:: THE TASK ::
Pull out each line of the entries below that contains the word "item", and copy those lines unchanged.
════════
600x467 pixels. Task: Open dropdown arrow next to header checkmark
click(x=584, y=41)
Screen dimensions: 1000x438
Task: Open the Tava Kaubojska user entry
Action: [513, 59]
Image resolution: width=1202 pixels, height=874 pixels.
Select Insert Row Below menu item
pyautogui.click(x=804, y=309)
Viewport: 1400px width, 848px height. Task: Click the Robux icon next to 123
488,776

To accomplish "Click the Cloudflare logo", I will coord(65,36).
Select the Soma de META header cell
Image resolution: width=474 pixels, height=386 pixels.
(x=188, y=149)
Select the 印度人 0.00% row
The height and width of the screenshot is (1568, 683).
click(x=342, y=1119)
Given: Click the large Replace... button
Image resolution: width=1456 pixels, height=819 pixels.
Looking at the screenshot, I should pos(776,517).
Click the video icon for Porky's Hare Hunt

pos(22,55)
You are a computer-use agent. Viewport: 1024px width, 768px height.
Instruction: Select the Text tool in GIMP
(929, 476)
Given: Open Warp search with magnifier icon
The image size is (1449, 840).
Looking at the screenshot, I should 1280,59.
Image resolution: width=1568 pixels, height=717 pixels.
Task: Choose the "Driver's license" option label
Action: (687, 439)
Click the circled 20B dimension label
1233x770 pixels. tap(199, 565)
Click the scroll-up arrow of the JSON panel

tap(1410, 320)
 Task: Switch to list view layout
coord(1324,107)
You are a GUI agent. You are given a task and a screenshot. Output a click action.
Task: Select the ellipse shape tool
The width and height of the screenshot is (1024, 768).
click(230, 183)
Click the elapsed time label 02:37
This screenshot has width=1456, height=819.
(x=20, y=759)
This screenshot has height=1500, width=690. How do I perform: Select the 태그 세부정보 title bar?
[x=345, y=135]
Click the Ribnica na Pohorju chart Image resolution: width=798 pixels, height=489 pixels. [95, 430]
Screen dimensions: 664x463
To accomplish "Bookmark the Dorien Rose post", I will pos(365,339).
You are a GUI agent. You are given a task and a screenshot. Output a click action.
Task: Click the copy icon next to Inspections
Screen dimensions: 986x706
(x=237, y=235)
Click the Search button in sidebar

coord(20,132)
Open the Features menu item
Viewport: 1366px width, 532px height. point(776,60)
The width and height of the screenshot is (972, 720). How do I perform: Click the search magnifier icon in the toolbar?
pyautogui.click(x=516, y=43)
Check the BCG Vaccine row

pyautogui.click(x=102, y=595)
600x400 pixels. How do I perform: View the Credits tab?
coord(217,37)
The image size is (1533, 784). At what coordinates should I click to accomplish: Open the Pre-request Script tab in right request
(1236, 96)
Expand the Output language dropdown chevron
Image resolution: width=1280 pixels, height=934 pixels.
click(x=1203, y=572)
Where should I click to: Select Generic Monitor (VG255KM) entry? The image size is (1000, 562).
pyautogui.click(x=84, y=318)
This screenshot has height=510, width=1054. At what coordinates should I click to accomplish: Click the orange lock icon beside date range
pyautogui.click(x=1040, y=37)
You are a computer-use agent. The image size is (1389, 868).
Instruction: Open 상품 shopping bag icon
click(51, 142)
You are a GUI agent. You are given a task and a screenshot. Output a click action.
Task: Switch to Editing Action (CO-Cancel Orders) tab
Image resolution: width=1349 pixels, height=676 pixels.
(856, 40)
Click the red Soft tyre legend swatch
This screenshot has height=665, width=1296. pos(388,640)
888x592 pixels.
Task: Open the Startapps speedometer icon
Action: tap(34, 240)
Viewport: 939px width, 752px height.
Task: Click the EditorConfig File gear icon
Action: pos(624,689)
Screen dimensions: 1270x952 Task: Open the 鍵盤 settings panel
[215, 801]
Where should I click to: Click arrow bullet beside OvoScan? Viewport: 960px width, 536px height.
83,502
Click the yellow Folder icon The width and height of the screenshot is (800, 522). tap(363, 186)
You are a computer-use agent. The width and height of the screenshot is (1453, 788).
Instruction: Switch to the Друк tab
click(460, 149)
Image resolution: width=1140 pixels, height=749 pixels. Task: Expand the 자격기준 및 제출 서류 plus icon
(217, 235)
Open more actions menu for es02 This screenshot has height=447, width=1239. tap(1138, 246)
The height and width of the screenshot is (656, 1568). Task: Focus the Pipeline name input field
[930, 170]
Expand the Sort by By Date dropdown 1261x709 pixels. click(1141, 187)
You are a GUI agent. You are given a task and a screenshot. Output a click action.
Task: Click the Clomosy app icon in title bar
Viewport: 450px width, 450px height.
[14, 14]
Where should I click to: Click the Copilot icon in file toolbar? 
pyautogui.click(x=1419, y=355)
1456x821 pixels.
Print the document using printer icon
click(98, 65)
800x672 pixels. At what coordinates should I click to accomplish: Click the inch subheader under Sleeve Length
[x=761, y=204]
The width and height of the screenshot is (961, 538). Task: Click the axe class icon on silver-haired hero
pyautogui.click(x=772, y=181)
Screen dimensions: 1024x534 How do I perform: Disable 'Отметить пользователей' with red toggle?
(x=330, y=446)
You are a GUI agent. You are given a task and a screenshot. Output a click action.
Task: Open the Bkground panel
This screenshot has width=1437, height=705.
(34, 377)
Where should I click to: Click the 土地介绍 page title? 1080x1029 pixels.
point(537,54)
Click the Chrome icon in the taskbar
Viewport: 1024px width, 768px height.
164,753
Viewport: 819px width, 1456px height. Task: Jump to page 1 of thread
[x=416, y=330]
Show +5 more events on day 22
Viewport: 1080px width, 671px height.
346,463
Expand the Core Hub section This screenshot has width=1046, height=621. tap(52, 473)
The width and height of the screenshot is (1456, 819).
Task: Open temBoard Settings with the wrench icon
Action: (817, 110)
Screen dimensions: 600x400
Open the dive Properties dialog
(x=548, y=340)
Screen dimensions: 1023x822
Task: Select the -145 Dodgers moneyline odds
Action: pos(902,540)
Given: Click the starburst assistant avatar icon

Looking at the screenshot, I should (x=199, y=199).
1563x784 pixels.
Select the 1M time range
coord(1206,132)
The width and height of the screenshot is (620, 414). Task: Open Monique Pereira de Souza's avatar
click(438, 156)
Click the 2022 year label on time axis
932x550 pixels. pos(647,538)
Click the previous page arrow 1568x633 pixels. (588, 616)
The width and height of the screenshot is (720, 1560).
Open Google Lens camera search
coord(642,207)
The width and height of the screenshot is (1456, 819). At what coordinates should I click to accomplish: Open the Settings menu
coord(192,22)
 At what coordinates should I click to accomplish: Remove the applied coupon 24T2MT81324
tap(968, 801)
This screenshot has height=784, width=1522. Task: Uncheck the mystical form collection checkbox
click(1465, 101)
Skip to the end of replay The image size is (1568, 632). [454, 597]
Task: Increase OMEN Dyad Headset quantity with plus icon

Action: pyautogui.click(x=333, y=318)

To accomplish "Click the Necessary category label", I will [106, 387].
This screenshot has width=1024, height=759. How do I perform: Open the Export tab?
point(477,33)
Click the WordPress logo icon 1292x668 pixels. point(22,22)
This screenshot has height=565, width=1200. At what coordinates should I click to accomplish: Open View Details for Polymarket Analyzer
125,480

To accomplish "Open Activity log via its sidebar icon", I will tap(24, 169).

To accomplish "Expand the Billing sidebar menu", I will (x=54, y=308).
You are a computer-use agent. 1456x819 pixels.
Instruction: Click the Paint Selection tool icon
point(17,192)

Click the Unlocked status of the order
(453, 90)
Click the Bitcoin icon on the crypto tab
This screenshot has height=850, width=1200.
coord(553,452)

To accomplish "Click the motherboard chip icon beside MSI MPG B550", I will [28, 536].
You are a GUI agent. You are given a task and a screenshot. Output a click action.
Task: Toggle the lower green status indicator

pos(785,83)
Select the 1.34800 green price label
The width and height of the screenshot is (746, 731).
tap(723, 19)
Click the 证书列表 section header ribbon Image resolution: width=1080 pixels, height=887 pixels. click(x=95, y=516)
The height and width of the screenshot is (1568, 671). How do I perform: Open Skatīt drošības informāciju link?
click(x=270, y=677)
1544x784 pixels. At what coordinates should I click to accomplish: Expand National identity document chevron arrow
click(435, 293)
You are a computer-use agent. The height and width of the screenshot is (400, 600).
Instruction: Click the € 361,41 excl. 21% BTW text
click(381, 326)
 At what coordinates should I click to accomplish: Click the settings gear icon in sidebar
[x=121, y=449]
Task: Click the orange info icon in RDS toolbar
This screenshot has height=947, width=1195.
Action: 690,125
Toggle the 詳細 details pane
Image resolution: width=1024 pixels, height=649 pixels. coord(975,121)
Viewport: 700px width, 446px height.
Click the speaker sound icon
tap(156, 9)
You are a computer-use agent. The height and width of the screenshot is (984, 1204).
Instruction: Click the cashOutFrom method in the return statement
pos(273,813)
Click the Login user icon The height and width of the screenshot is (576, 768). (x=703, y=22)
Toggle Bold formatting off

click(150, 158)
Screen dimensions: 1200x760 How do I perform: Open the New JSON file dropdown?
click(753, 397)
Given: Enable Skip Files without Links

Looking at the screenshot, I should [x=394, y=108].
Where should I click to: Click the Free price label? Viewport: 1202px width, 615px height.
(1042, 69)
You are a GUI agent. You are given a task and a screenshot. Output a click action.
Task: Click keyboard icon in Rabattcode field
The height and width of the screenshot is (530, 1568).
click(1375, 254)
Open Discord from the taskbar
════════
:: PROBLEM SOLUTION ::
Select Insert Row Below menu item
Open the Features menu item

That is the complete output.